1 files changed, 292 insertions, 0 deletions
diff --git a/doc/development/event_store.md b/doc/development/event_store.md
new file mode 100644
index 00000000000..7f2b9c86d27
--- /dev/null
+++ b/doc/development/event_store.md
@@ -0,0 +1,292 @@
+---
+stage: none
+group: unassigned
+info: To determine the technical writer assigned to the Stage/Group associated with this page, see https://about.gitlab.com/handbook/engineering/ux/technical-writing/#assignments
+---
+
+# GitLab EventStore
+
+## Background
+
+The monolithic GitLab project is becoming larger and more domains are being defined.
+As a result, these domains are becoming entangled with each others due to temporal coupling.
+
+An emblematic example is the [`PostReceive`](https://gitlab.com/gitlab-org/gitlab/blob/master/app/workers/post_receive.rb)
+worker where a lot happens across multiple domains. If a new behavior reacts to
+a new commit being pushed, then we add code somewhere in `PostReceive` or its sub-components
+(`Git::ProcessRefChangesService`, for example).
+
+This type of architecture:
+
+- Is a violation of the Single Responsibility Principle.
+- Increases the risk of adding code to a codebase you are not familiar with.
+  There may be nuances you don't know about which may introduce bugs or a performance degradation.
+- Violates domain boundaries. Inside a specific namespace (for example `Git::`) we suddenly see
+  classes from other domains chiming in (like `Ci::` or `MergeRequests::`).
+
+## What is EventStore?
+
+`Gitlab:EventStore` is a basic pub-sub system built on top of the existing Sidekiq workers and observability we have today.

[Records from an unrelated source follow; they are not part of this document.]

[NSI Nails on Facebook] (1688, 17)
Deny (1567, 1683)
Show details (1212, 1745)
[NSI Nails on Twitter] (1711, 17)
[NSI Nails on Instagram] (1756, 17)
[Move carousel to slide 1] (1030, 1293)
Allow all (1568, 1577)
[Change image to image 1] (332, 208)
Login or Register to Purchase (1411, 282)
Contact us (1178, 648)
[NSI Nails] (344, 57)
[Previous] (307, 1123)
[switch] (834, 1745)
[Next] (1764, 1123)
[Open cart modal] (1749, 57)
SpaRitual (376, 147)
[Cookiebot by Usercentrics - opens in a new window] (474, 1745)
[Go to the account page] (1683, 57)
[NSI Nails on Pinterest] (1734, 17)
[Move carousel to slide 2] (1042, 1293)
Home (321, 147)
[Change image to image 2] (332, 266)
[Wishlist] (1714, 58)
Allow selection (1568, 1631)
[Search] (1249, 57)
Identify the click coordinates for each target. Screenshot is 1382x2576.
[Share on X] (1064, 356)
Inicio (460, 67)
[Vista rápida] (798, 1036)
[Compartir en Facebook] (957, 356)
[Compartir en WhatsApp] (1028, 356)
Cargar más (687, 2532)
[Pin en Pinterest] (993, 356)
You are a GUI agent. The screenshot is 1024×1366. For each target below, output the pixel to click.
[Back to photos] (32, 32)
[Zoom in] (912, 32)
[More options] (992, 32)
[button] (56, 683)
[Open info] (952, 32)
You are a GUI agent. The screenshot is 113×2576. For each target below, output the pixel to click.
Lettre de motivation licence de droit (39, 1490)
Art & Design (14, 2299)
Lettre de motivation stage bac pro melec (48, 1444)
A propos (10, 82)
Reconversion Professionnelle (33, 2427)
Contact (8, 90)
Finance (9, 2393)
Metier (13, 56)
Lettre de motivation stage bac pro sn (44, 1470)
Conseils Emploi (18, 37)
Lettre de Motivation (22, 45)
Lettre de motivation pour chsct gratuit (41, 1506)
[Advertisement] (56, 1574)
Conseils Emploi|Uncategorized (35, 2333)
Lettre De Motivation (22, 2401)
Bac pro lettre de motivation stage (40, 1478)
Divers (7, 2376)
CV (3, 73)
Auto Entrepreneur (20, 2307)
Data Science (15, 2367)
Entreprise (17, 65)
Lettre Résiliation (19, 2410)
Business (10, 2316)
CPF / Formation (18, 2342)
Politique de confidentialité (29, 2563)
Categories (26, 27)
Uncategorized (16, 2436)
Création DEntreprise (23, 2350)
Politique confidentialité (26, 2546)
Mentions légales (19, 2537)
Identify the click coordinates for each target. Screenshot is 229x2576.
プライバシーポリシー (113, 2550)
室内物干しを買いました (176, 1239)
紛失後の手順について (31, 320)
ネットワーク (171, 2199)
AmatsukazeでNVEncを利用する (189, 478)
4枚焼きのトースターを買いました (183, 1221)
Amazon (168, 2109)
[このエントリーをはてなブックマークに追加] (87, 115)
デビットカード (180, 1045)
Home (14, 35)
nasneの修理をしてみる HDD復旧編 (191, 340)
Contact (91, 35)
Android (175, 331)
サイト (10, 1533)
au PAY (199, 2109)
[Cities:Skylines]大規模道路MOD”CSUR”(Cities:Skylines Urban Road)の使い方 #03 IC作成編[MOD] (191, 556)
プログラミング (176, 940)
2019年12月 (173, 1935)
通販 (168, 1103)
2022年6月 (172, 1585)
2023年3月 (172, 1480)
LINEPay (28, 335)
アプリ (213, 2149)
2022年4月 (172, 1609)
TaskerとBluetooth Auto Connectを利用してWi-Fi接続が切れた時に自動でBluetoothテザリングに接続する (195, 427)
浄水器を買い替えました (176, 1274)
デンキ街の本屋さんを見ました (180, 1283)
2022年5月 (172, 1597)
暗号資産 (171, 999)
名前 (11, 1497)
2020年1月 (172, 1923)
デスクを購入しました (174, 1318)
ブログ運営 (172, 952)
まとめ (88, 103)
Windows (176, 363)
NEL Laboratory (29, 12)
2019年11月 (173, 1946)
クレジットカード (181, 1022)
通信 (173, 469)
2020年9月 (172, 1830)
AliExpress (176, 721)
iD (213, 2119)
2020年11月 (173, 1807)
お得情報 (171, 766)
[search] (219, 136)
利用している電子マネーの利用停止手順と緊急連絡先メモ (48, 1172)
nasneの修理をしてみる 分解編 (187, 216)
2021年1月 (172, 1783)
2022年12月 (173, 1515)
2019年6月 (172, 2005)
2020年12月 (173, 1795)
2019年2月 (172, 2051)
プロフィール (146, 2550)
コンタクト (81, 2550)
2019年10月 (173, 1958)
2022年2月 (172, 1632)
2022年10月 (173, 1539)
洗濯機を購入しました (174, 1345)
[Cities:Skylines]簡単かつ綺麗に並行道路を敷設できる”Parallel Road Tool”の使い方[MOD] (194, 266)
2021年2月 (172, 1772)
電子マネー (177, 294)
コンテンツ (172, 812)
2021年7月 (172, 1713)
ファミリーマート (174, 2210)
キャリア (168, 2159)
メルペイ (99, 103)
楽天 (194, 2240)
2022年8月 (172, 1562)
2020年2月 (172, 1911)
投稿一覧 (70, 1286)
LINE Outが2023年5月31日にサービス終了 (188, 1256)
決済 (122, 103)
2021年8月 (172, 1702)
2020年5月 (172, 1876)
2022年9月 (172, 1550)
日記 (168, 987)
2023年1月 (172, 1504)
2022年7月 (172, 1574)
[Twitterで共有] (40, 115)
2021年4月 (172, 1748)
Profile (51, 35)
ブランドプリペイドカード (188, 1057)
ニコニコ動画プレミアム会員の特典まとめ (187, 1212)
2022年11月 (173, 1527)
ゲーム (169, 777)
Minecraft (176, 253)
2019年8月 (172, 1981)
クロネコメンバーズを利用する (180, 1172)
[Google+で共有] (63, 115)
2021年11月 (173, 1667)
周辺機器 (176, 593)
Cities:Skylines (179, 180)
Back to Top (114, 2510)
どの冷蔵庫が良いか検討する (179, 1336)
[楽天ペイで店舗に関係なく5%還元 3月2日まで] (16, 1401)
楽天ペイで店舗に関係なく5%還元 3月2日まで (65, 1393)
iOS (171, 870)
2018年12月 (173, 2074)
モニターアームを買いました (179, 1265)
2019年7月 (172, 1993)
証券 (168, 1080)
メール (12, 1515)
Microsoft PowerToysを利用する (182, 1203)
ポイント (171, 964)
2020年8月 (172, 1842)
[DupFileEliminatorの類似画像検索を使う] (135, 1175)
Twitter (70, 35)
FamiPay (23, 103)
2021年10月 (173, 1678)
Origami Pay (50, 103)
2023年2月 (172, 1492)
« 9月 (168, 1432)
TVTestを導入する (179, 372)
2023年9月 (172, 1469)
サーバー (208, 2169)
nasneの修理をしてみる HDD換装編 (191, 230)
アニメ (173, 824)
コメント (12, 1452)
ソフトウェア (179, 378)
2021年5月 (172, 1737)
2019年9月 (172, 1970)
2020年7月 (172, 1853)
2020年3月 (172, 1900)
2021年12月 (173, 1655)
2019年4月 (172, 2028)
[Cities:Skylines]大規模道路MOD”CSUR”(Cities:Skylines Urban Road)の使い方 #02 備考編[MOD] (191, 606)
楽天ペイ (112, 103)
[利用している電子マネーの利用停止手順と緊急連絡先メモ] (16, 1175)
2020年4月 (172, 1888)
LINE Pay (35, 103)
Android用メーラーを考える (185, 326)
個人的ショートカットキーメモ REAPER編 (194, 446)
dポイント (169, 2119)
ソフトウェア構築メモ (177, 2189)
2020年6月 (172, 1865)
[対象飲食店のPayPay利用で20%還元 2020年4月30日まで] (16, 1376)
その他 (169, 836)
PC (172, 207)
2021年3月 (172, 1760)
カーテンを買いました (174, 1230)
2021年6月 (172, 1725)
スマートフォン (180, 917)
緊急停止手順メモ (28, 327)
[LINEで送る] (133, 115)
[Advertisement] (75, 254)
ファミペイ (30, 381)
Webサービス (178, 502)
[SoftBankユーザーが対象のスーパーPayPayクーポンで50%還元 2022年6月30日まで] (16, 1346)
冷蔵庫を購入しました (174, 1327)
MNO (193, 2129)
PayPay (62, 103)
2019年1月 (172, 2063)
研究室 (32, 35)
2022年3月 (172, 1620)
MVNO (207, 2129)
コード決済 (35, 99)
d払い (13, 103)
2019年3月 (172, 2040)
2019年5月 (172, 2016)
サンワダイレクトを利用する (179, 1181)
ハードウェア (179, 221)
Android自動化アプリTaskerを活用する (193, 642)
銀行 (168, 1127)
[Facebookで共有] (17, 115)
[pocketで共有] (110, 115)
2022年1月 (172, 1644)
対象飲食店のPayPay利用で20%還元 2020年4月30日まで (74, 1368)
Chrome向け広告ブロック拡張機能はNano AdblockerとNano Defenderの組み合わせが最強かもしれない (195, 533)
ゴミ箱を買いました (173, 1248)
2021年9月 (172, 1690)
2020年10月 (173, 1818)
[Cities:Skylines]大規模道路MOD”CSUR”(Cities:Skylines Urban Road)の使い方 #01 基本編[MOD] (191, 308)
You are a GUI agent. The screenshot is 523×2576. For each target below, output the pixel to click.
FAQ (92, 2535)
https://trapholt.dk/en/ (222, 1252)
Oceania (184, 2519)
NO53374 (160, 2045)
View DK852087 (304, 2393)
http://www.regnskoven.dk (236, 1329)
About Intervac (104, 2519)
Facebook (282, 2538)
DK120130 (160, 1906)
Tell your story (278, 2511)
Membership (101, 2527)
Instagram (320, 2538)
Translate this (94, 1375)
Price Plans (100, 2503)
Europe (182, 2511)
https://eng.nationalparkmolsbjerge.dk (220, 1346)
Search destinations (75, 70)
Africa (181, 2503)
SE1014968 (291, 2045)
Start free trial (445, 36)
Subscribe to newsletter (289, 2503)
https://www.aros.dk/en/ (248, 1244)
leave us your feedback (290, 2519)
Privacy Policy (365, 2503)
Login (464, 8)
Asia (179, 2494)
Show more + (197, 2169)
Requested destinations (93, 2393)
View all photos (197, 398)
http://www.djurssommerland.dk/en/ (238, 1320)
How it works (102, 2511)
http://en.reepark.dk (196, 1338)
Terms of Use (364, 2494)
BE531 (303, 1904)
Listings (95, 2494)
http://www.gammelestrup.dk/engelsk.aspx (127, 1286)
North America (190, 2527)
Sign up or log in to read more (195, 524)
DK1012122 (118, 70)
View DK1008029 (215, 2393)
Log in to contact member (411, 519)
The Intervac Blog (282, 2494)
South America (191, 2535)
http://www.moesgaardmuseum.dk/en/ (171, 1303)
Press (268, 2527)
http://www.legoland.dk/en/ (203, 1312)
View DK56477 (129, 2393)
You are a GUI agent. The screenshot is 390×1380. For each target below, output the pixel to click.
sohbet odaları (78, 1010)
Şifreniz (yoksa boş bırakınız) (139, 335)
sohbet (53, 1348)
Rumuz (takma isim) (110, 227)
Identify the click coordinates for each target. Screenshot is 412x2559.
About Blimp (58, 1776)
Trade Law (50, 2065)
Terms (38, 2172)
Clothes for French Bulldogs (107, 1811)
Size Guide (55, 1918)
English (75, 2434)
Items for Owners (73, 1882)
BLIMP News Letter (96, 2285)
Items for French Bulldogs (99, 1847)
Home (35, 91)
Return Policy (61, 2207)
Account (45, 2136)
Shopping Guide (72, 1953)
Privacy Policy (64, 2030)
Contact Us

+We use this system to apply an event-driven approach when modeling a domain while keeping coupling
+to a minimum.
+
+This essentially leaves the existing Sidekiq workers as-is to perform asynchronous work but inverts
+the dependency.
+
+### EventStore example
+
+When a CI pipeline is created we update the head pipeline for any merge request matching the
+pipeline's `ref`. The merge request can then display the status of the latest pipeline.
+
+#### Without the EventStore
+
+We change `Ci::CreatePipelineService` and add logic (like an `if` statement) to check if the
+pipeline is created. Then we schedule a worker to run some side-effects for the `MergeRequests::` domain.
+
+This style violates the [Open-Closed Principle](https://en.wikipedia.org/wiki/Open%E2%80%93closed_principle)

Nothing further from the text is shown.